Objective: To examine the role of platelets and platelet-derived products on cyclooxygenase-2 (Cox-2) induction in adherent monocytes and to address the signaling pathways involved.
Methods: Platelets and monocytes were obtained from peripheral blood of healthy donors. Adherent monocytes were co-cultured with autologous platelets or platelet releasates or exposed to mediators contained in platelet alpha-granules (either from platelet source or recombinant) for 4-24 h. Cox-2 protein and mRNA were determined by Western and RT-PCR analysis, respectively. Thromboxane B2 (TxB2) and prostaglandin E2 (PGE2) synthesis as index of Cox-2 activity, and levels of transforming growth factor-beta1 (TGF-beta1) in platelet releasates were measured by enzyme immunoassay (EIA).
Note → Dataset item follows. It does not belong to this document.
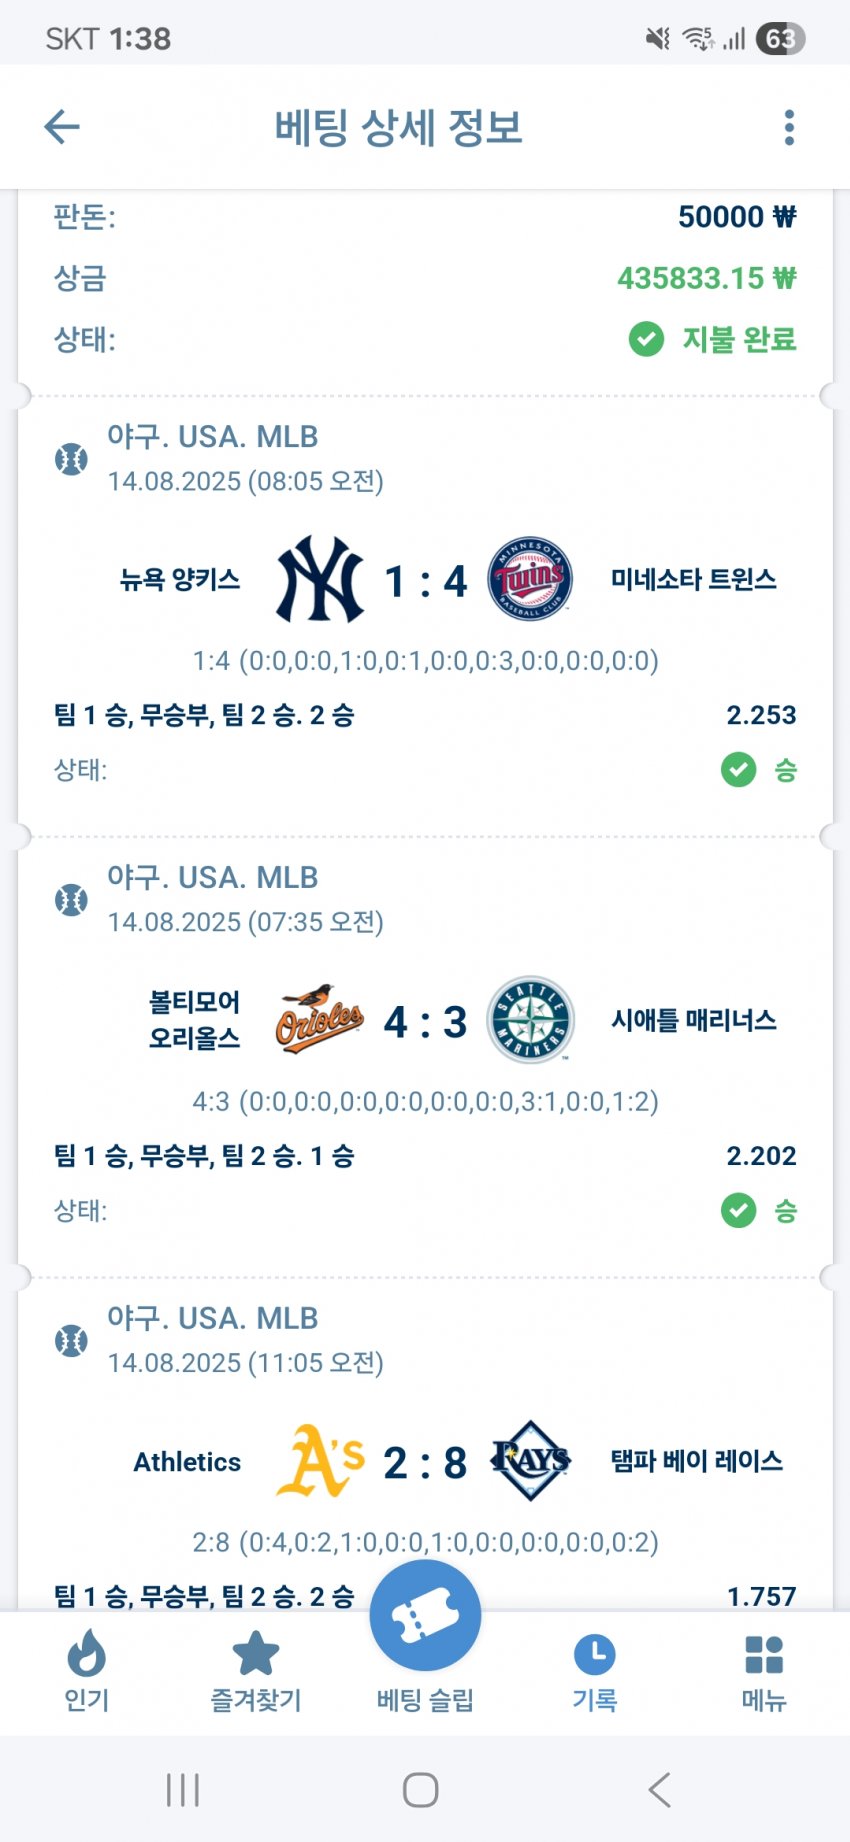Open the 인기 popular tab
The width and height of the screenshot is (850, 1842).
(87, 1672)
Results: Activated platelets induce rapid and transient Cox-2 de novo synthesis in adherent monocytes. The effect is dependent upon the platelet number but not upon cell-cell contact. Platelet-induced Cox-2 was not affected by prevention of platelet TxA2 synthesis or microparticle formation but was blunted by inhibition of platelet alpha-granule secretion. TGF-beta1, either platelet-derived or recombinant (rTGF-beta1), induced Cox-2 expression and activity in adherent monocytes at concentrations within the range of those detected in releasates from activated platelets; this effect was not shared by recombinant platelet-derived growth factor (rPDGFBB). The time course of Cox-2 induction by TGF-beta1 in monocytes was identical to that observed with platelet releasates. Moreover, TGF-beta1 receptor blockade completely abolished platelet-induced Cox-2 expression. p38 MAPK activation represents a common transduction pathway through which activated platelets and rTGF-beta1 induce Cox-2 in monocytes.
Conclusion: These findings suggest that TGF-beta1 released by activated platelets has a pivotal role in Cox-2 induction in monocytes and further supports the key role of platelets in the inflammatory and reparative responses.